--- Working data ---
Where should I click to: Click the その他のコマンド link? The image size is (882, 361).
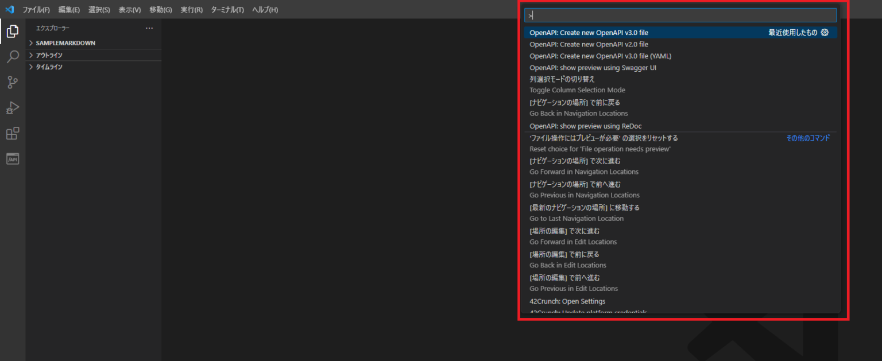(808, 138)
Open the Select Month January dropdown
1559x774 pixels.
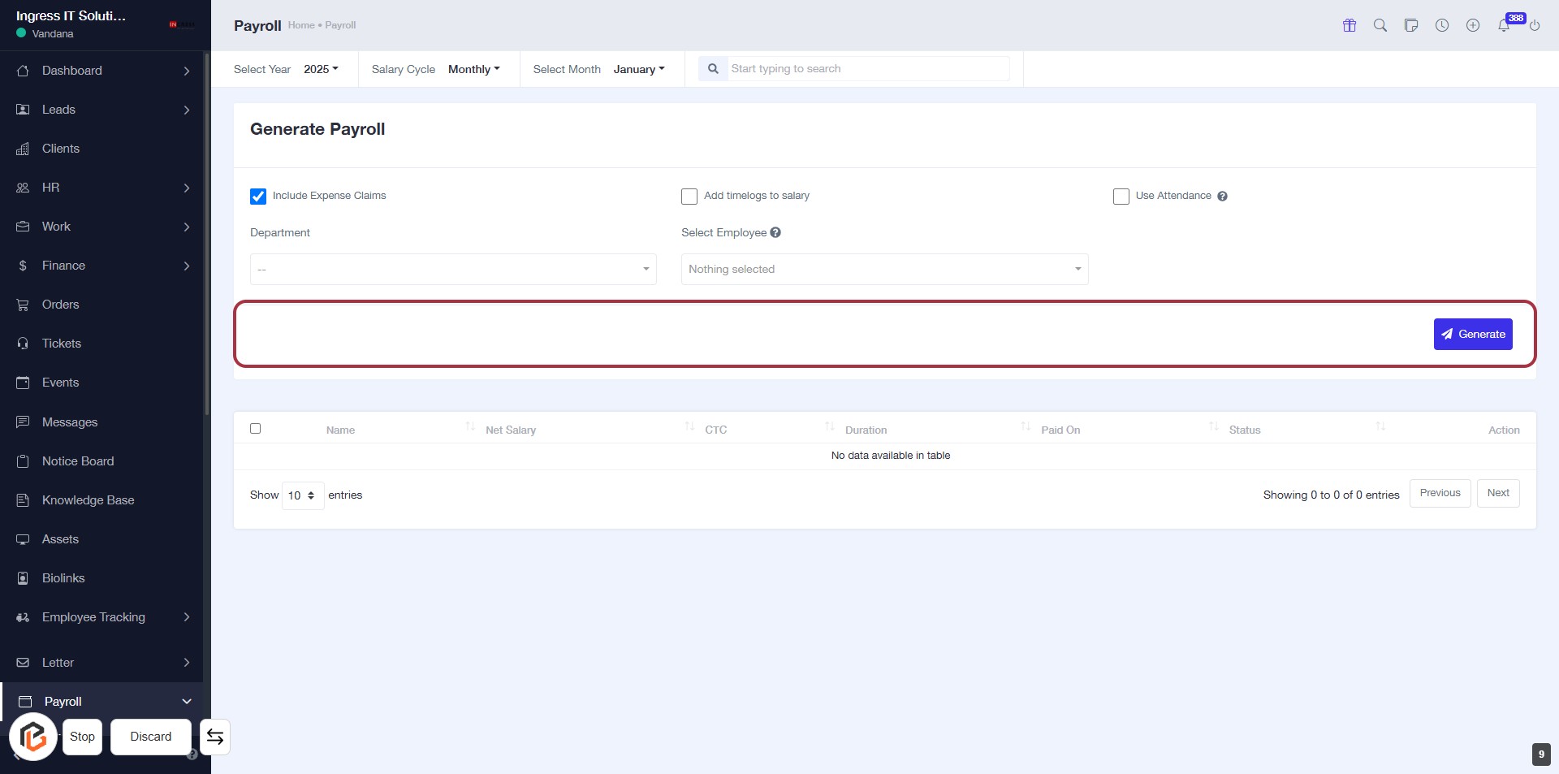coord(638,69)
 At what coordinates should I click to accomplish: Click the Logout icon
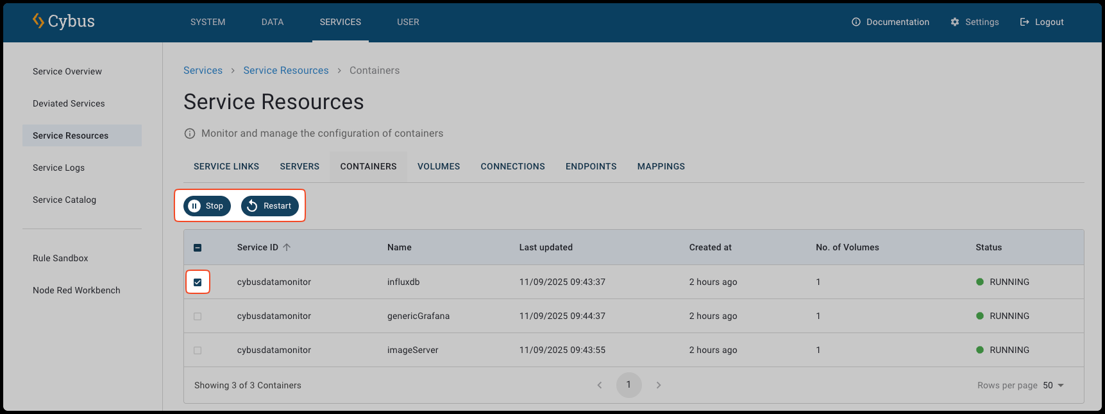[x=1024, y=22]
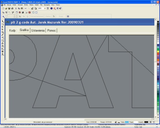160x128 pixels.
Task: Toggle the red mask overlay button
Action: (30, 12)
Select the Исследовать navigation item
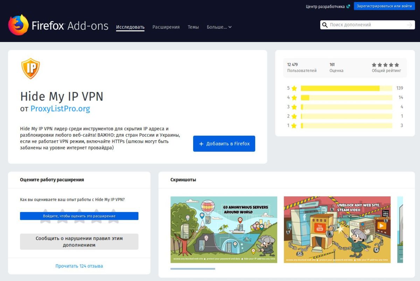This screenshot has height=281, width=420. click(x=130, y=27)
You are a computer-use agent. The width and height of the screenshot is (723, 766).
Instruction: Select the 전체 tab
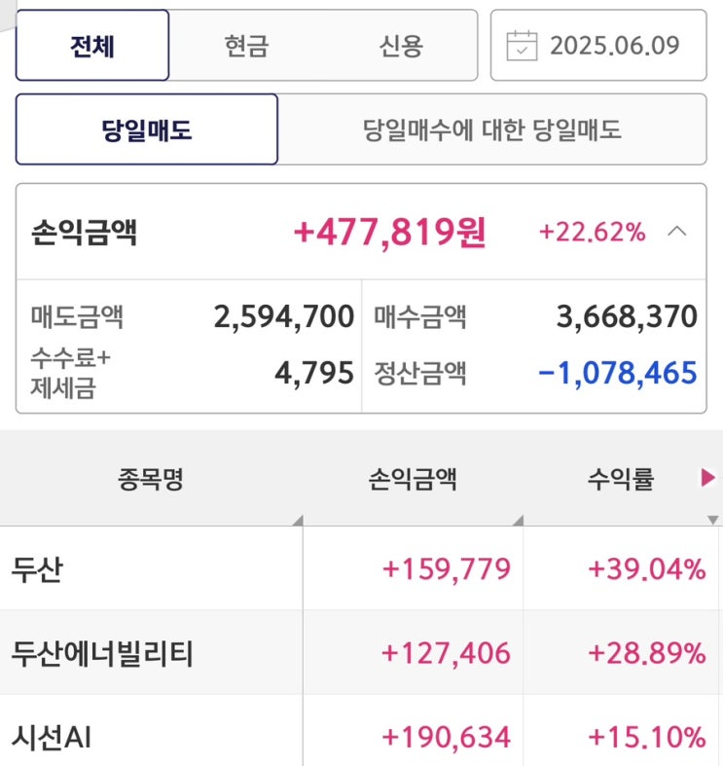click(92, 46)
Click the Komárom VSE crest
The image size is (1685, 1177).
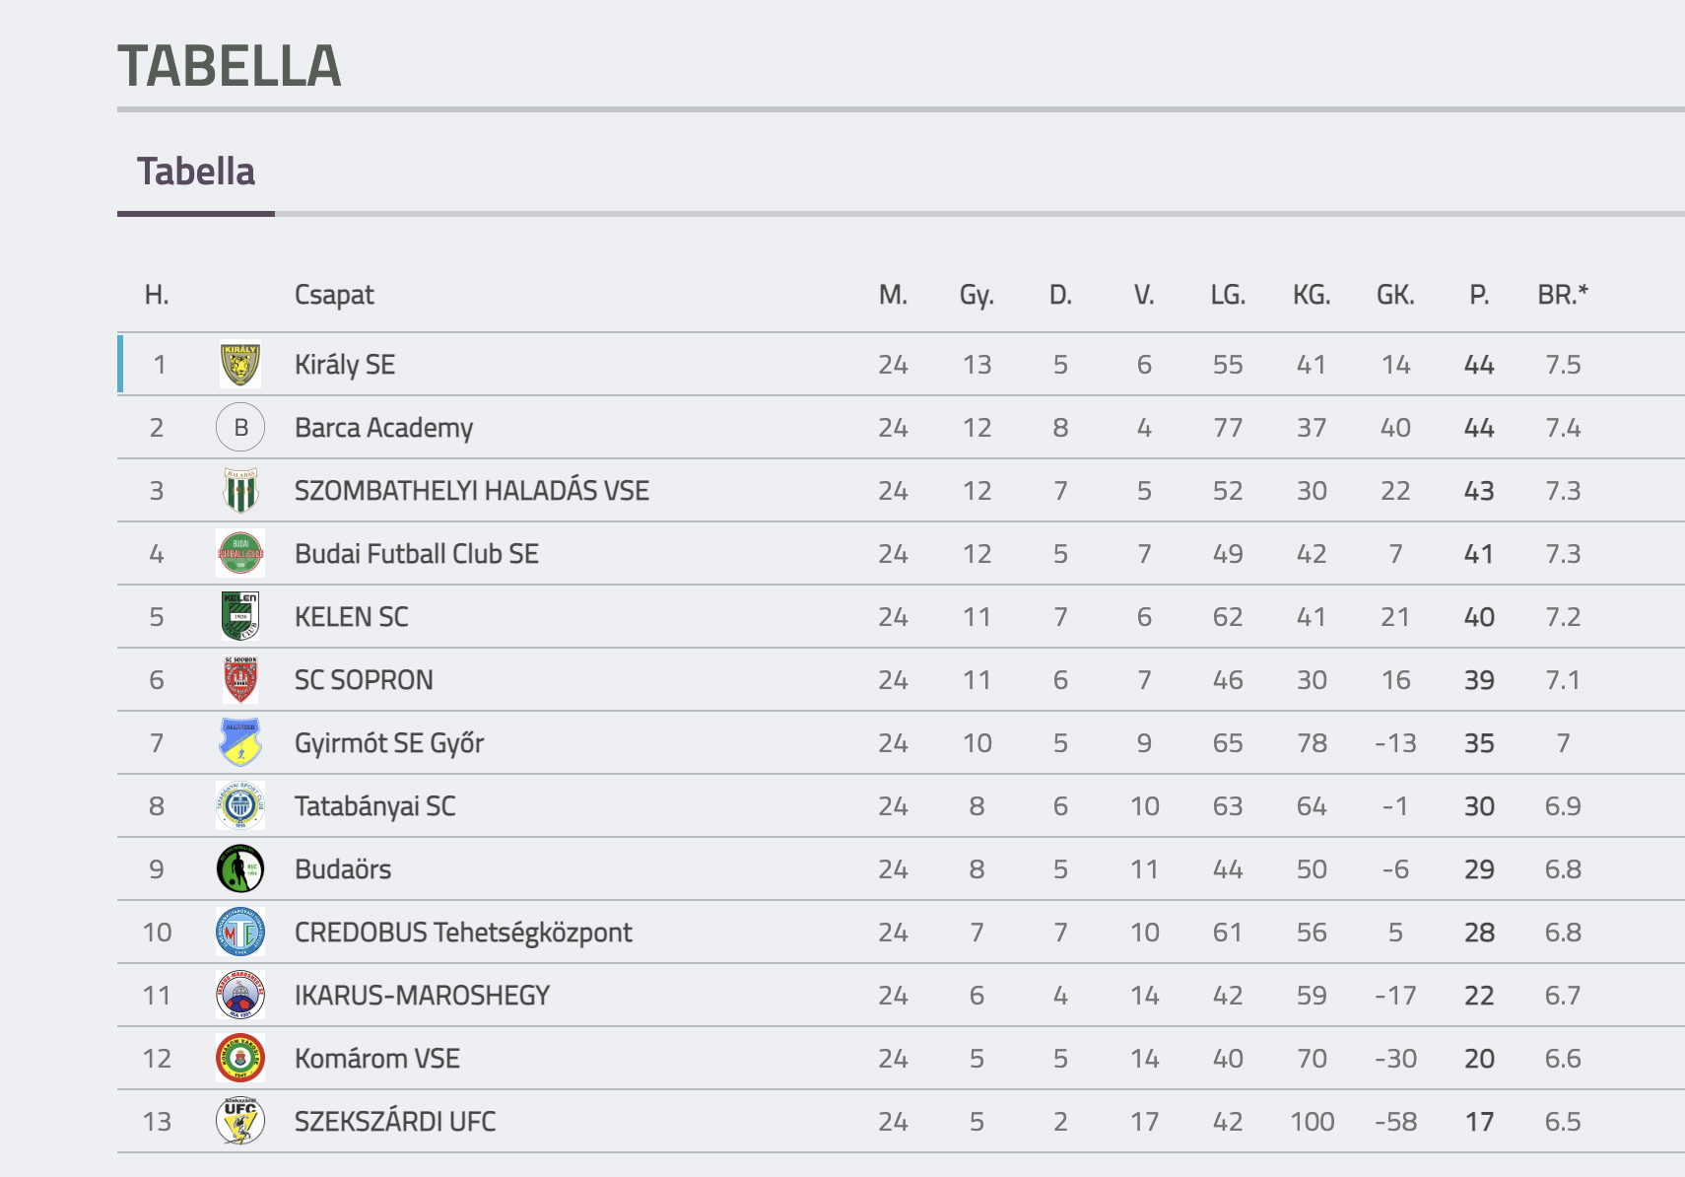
---
# Directions for this task
In the copy, include each entry exactly as written and none of the pictures.

# Written answer
Where should I click to: Click the その他のコマンド link? The image size is (882, 361).
(808, 138)
Open the Select Month January dropdown
1559x774 pixels.
coord(638,69)
 At what coordinates should I click to accomplish: Click the Logout icon
[x=1024, y=22]
160x128 pixels.
Task: Toggle the red mask overlay button
Action: (30, 12)
Select the Исследовать navigation item
This screenshot has height=281, width=420. click(x=130, y=27)
You are a computer-use agent. The width and height of the screenshot is (723, 766).
Instruction: Select the 전체 tab
click(92, 46)
Click the Komárom VSE crest
The image size is (1685, 1177).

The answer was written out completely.